▸ **TASK BRIEF**
Could you output the lines from the line with "What do you see at coordinates (64, 1087)" up to and including the line with "cell-expiry: 2023-04-30 is", reproducing them character for character?

▸ **Dataset entries**
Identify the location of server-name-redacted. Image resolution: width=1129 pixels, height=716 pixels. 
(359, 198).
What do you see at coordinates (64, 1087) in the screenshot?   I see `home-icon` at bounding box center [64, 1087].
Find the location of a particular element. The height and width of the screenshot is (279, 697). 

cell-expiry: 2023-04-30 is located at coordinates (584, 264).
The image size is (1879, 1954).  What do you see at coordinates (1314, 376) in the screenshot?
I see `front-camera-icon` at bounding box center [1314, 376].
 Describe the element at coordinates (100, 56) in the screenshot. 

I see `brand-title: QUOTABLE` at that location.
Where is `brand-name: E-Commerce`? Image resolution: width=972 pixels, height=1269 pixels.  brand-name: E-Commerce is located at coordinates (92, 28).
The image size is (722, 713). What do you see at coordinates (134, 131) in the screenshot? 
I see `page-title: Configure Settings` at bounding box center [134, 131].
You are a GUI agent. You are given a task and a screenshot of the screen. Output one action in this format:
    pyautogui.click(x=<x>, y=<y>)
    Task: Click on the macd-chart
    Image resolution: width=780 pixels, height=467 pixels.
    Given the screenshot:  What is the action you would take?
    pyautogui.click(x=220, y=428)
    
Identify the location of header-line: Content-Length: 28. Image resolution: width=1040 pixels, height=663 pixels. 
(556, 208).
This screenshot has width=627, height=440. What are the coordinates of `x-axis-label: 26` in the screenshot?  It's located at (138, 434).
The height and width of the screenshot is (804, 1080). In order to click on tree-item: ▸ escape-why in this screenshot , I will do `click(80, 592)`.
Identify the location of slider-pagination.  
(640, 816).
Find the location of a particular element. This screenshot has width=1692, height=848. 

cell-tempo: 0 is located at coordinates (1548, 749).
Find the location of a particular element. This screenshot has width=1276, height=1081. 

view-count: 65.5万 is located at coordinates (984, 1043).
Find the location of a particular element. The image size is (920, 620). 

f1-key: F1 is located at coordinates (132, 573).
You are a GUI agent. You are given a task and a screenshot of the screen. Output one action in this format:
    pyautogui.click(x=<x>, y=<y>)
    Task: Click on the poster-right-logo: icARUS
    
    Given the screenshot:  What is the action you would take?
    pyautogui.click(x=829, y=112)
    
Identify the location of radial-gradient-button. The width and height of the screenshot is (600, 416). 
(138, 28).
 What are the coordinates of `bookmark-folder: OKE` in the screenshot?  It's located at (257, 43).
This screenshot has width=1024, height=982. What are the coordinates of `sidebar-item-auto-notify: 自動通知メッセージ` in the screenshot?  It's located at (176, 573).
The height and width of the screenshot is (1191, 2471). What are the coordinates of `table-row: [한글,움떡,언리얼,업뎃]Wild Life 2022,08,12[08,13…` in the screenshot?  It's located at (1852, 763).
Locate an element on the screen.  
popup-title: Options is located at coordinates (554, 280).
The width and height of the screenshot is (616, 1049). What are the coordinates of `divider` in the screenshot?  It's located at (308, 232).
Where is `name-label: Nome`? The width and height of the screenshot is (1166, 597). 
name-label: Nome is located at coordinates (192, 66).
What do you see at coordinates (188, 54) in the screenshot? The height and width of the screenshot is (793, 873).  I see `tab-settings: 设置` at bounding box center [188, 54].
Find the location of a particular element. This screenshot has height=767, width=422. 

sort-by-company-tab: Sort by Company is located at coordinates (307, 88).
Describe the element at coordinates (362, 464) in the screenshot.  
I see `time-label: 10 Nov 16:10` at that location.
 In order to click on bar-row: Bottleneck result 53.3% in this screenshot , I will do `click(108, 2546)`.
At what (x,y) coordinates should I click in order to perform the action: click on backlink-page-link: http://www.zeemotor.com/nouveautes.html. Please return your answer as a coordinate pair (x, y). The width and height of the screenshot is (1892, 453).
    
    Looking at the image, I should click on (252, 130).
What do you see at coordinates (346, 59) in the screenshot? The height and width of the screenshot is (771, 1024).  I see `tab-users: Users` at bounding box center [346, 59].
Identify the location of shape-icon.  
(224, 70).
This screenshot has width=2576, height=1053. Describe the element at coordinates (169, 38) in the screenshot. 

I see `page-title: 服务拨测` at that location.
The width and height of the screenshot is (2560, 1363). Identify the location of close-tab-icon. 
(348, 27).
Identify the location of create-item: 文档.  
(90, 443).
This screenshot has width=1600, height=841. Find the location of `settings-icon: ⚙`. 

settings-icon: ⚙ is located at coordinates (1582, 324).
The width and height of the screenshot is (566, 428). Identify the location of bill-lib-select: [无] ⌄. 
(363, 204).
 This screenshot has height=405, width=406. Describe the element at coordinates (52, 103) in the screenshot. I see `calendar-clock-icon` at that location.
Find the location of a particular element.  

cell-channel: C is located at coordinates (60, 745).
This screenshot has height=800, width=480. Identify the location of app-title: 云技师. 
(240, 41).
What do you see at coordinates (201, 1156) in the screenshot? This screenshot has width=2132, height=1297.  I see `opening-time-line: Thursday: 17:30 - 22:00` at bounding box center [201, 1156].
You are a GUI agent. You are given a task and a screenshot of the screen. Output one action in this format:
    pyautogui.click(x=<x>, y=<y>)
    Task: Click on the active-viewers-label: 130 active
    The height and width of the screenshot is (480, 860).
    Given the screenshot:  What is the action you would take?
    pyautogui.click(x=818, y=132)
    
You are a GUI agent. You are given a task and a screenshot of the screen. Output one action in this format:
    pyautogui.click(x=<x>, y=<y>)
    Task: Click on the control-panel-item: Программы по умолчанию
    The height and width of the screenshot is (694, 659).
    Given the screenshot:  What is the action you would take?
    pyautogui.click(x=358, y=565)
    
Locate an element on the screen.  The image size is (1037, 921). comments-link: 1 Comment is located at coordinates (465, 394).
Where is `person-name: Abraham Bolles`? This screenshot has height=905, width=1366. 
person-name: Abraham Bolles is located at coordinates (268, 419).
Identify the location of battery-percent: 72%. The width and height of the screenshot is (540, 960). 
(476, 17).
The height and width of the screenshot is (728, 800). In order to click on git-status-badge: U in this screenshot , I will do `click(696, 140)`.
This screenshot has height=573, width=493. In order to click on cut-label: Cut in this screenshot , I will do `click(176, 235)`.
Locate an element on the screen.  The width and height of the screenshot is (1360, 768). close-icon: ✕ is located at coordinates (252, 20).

▸ **TASK ANSWER**
What do you see at coordinates (64, 1087) in the screenshot?   I see `home-icon` at bounding box center [64, 1087].
Find the location of a particular element. The height and width of the screenshot is (279, 697). 

cell-expiry: 2023-04-30 is located at coordinates (584, 264).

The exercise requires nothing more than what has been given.